• **DIRECTIONS FOR THIS TASK**
Through the line that contains "Click the save", return the data below exactly, starting at its first line; leave the rest out.

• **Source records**
########

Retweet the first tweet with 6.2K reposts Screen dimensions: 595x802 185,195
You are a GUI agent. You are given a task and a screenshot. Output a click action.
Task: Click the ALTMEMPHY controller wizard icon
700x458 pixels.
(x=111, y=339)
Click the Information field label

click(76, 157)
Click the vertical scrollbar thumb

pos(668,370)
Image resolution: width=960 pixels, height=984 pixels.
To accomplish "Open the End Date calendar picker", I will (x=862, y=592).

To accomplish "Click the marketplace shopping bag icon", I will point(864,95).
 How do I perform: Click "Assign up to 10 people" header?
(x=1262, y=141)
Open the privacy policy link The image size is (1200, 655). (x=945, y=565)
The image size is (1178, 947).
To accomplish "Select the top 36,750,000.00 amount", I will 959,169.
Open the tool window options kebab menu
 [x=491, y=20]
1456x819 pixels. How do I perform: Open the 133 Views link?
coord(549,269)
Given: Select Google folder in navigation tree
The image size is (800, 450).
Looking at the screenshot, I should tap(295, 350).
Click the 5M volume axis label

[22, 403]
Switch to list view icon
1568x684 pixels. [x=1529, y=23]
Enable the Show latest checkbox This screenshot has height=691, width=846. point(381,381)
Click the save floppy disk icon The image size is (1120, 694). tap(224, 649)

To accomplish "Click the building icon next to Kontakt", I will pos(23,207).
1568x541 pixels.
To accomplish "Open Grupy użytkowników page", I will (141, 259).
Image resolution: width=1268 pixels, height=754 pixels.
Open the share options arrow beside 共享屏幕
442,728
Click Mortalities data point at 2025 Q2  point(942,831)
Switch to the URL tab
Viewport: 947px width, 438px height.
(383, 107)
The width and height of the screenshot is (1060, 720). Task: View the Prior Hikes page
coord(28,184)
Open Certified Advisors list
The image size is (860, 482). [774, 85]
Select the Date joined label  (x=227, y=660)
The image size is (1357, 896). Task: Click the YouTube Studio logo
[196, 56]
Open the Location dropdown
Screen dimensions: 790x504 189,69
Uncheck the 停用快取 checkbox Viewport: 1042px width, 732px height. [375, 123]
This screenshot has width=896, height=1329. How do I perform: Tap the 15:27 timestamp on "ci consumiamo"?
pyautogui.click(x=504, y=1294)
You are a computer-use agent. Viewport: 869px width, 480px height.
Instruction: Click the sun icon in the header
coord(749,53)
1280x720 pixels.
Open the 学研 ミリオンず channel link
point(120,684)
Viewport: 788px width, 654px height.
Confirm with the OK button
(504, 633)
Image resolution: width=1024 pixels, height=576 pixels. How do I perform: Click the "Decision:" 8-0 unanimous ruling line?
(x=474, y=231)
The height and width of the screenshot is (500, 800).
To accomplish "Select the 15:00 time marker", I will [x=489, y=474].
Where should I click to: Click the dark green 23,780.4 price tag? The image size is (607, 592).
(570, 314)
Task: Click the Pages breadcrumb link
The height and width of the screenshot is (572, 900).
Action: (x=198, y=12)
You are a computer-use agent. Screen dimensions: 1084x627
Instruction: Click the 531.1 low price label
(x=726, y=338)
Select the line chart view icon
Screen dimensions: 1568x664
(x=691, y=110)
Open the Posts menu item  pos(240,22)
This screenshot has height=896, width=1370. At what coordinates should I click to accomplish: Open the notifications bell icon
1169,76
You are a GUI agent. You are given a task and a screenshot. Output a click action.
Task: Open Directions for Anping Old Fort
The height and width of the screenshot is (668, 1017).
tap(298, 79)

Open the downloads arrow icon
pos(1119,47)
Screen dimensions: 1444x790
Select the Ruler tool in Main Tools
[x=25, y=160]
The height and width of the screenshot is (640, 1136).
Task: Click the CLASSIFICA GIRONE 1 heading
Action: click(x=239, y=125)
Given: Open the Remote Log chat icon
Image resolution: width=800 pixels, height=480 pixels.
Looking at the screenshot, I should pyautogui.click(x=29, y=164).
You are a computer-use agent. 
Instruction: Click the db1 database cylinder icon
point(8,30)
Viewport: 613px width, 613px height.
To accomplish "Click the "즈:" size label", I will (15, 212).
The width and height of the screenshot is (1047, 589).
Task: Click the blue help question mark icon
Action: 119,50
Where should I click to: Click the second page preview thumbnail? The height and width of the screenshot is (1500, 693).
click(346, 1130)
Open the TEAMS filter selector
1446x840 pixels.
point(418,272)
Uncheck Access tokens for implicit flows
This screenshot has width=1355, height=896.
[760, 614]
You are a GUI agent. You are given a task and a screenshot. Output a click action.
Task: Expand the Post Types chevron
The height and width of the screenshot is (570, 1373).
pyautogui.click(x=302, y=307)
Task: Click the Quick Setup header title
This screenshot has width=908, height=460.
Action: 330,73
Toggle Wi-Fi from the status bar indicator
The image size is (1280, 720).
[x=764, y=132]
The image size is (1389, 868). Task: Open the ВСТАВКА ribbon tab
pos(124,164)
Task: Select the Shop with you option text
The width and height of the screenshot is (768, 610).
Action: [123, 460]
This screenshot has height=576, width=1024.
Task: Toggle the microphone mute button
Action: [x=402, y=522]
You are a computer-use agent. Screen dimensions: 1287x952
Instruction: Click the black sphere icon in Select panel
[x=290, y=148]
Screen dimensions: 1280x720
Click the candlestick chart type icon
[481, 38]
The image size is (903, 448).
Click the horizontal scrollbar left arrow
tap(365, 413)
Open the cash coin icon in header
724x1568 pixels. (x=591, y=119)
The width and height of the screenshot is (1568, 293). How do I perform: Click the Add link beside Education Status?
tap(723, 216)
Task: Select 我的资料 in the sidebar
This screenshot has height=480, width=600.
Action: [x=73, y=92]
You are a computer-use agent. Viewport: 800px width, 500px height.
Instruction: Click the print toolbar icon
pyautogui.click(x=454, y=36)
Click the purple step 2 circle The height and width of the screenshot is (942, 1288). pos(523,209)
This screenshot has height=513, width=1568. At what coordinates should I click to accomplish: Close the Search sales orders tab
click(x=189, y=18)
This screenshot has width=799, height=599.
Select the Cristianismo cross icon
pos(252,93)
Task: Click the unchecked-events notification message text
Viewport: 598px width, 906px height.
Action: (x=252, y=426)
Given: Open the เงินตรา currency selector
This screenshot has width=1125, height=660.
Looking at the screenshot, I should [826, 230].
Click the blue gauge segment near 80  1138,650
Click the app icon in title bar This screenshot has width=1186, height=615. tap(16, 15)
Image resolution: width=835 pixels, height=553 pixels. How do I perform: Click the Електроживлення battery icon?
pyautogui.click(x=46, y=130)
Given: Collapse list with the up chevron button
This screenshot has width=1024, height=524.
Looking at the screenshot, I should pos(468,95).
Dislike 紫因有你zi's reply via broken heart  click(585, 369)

########

• **RESPONSE AREA**
Retweet the first tweet with 6.2K reposts Screen dimensions: 595x802 185,195
You are a GUI agent. You are given a task and a screenshot. Output a click action.
Task: Click the ALTMEMPHY controller wizard icon
700x458 pixels.
(x=111, y=339)
Click the Information field label

click(76, 157)
Click the vertical scrollbar thumb

pos(668,370)
Image resolution: width=960 pixels, height=984 pixels.
To accomplish "Open the End Date calendar picker", I will (x=862, y=592).

To accomplish "Click the marketplace shopping bag icon", I will point(864,95).
 How do I perform: Click "Assign up to 10 people" header?
(x=1262, y=141)
Open the privacy policy link The image size is (1200, 655). (x=945, y=565)
The image size is (1178, 947).
To accomplish "Select the top 36,750,000.00 amount", I will 959,169.
Open the tool window options kebab menu
 [x=491, y=20]
1456x819 pixels. How do I perform: Open the 133 Views link?
coord(549,269)
Given: Select Google folder in navigation tree
The image size is (800, 450).
Looking at the screenshot, I should tap(295, 350).
Click the 5M volume axis label

[22, 403]
Switch to list view icon
1568x684 pixels. [x=1529, y=23]
Enable the Show latest checkbox This screenshot has height=691, width=846. point(381,381)
Click the save floppy disk icon The image size is (1120, 694). tap(224, 649)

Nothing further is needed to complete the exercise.